本文抜粋 ->
· · · · ·

このジャン・ジャンセンよりももっと好きな画家が、
アンドリュー・ワイエス。
このワイエスの特質も線!
ジャンセンの線はシンプル・ライン。
一方、ワイエスの線はマルティプル・ライン。
それも、画面全体に充満し錯綜するライン。
でも、混濁はしていない。
彼の絵の中で一番のお気に入りは、1951年のTrodden Weed。
枯草地の斜面を歩くワイエス自身の足を描いたテンペラ画。
私がこの絵を見つけて、ワイエスに夢中になった話は、
以前に書いた記憶があります。
なにしろ画面全面ほとんどを枯草の線描が埋めているのです。
でも、ちょっと大げさに言いますと、
一本の線として弱いものはない!
その一本一本が気迫に満ちています。
ある学者が、水墨は線、西洋画は面と区分して、
線の水墨は、面の西洋画に優るとしていましたが、
西洋画にも線があり、しかもその線は水墨画に劣らず、力強いのです。
とりわけ、ワイエスにおいては、線が決定的に重要。
たとえば、これも私の大好きな絵なのですが、
1957年のBrown Swiss、これもテンペラです。
がっしりとした白亜の住宅建築と画面下部の水面の映りを描いた作品。
水面は画面一杯に広がっているのですが、
その水面すれすれのところを水平に光る小道が描かれています。
建物以外には、この小道の線だけが陽光を受けて光っています。
その白い線は左端で小さな橋につながっています。

· · · · ·

記録情報 ->
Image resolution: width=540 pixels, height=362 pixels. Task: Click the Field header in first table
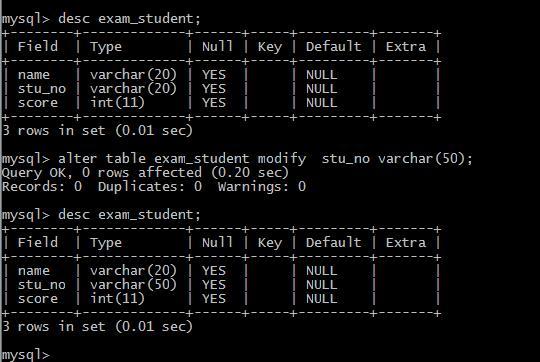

· · · · ·

本文抜粋のうち、「それも、画面全体に充満し錯綜するライン。」という語句を含むところから始めて「西洋画にも線があり、しかもその線は水墨画に劣らず、力強いのです。」で終わる部分を、一字一句変えずに出力しなさい。

解答欄 ->
それも、画面全体に充満し錯綜するライン。
でも、混濁はしていない。
彼の絵の中で一番のお気に入りは、1951年のTrodden Weed。
枯草地の斜面を歩くワイエス自身の足を描いたテンペラ画。
私がこの絵を見つけて、ワイエスに夢中になった話は、
以前に書いた記憶があります。
なにしろ画面全面ほとんどを枯草の線描が埋めているのです。
でも、ちょっと大げさに言いますと、
一本の線として弱いものはない!
その一本一本が気迫に満ちています。
ある学者が、水墨は線、西洋画は面と区分して、
線の水墨は、面の西洋画に優るとしていましたが、
西洋画にも線があり、しかもその線は水墨画に劣らず、力強いのです。